Et il y a déjà dans sa mise en scène “une bruyante mélodie de marche militaire “ comme plus tard dans nombre des ses spectacles! Puis Les Boutiques de cannelle de Bruno Schulz, excellent peintre et écrivain, qui sera fusillé par les nazis. ou La Mort de Tintagile de Maurice Maerterlinck qu’il admirait beaucoup pour son opposition au réalisme. (Il recréa ensuite la pièce à Turin mais sans vraiment y réussir).. Dénominateur commun de tous ces textes: c’était d’excellents matériaux et tremplins scéniques pour un créateur comme lui à la fois peintre et metteur en scène.
Suit un texte de 1946, tout à fait passionnant: Quelques suggestions plastiques pour la scène où Tadeusz Kantor s’en prend au faux naturalisme, sa bête noire, parle du traitement de la lumière par André Bonnard et Paul Cézanne, analyse la scène telle que la voyait Meyerhold, réfléchit à l’osier, comme nouveau matériau scénographique employé par le Russe Tyszler…
Il y a ensuite un court texte sur Paris où il se rend en 1947 pour la première fois, puis en 1955 , qui témoigne de son inlassable curiosité: Le Louvre, et Léonard de Vinci, Le Jeu de Paume et les Impressionnistes, les galeries Denise René et Aimé Maeght… la passerelle de l’Ile Saint-Louis, Notre-Dame, le cafés comme les Deux Magots, le Flore, le café catalan, » le capitaine Gheerbrandt » et sa librairie de la Hune, la rue Visconti “où Racine est mort” et Le Palais de la Découverte où il a une “fascination croissante” pour des coupes de métaux, de molécules,etc… Et la même année, il se prend d’amour à Cracovie pour les vieux parapluies “objet à surprises” qui a en lui “ une part de merveilleux dans un squelette de fer”. La même année encore, il fonde le Théâtre Cricot 2, avec un manifeste où il prône non pas un théâtre de peintres déchaînés, mais “un théâtre d’acteurs, de plasticiens, de musiciens” mais aussi “la possibilité d’une méthode radicalement nouvelle de jeu scénique”; il insiste notamment sur le rôle essentiel pour lui d’un “éclatement du cours de l’action” , et sur l’importance du costume”.

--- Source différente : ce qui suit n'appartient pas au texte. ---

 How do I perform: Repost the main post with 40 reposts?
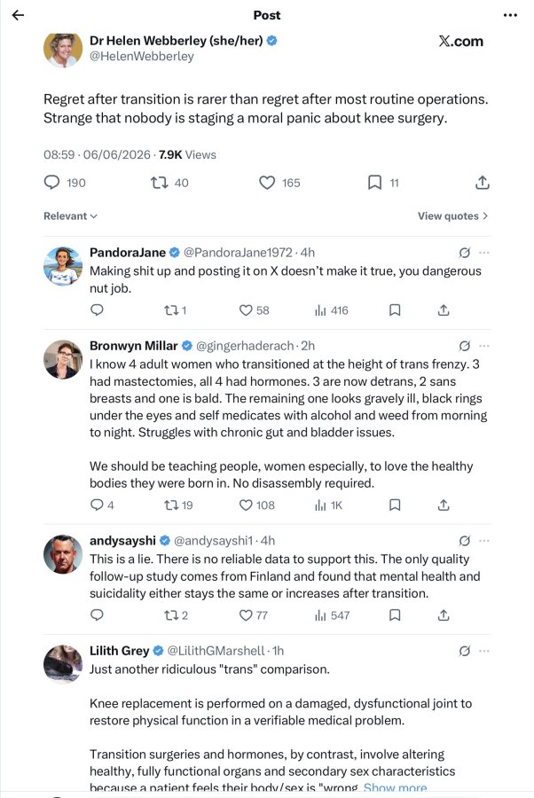coord(160,182)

Deux ans plus tard, il met en scène à Cracovie, Le Bûcheron, un poème de Pablo Neruda; c’est l’époque où, dit-il, “l’espace devient le thème principal de mes carnets “, “conditionne les rapports entre les formes et leur tension”, et “offre la joie et la liberté à l’IMAGINATION découvrant son INFINITE, ses secrets et sa METAPHYSIQUE”.
Tadeusz Kantor confie aussi qu’il ressent une passion pour la peinture “comme originelle et innée chez lui” mais qu’il “éprouve une certaine méfiance envers cet enfermement professionnel dans le champ d’un seul genre”.

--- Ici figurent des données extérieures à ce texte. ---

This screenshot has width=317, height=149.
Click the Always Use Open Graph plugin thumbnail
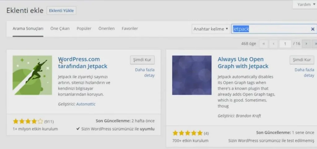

Et toute sa vie, il essayera de combiner peinture et création scénique, même quand il était en tournée dans le monde entier.

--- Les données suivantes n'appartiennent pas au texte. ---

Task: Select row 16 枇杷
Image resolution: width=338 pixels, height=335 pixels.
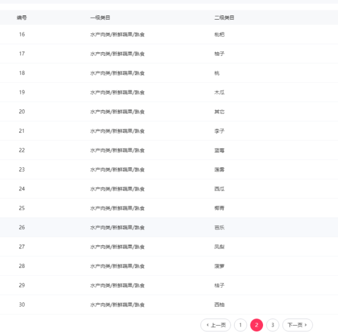Action: click(x=169, y=34)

Dans Réflexions sur les pièces de Witkiewicz, Tadeusz Kantor revient sur la nécessité de débarrasser la scène de toute illusion”, une préoccupation constante chez lui, sur l’importance capitale des objets et de la partition sonore dans un spectacle. Il nous souvient d’un théâtre à Milan pas très bien équipé, où il avait demandé à son ingénieur du son polonais de faire mieux et qui lui répondit: “ Désolé, Monsieur Kantor, je fais vraiment le maximum avec ce que j’ai. Et il lui avait simplement dit: “ Demain, débrouillez-vous je veux que vous dépassiez ce maximum! ». Exigence et passion chez ce diable d’homme, impatient et parfois en proie à des colères spontanée aussi mémorables que vite éteintes…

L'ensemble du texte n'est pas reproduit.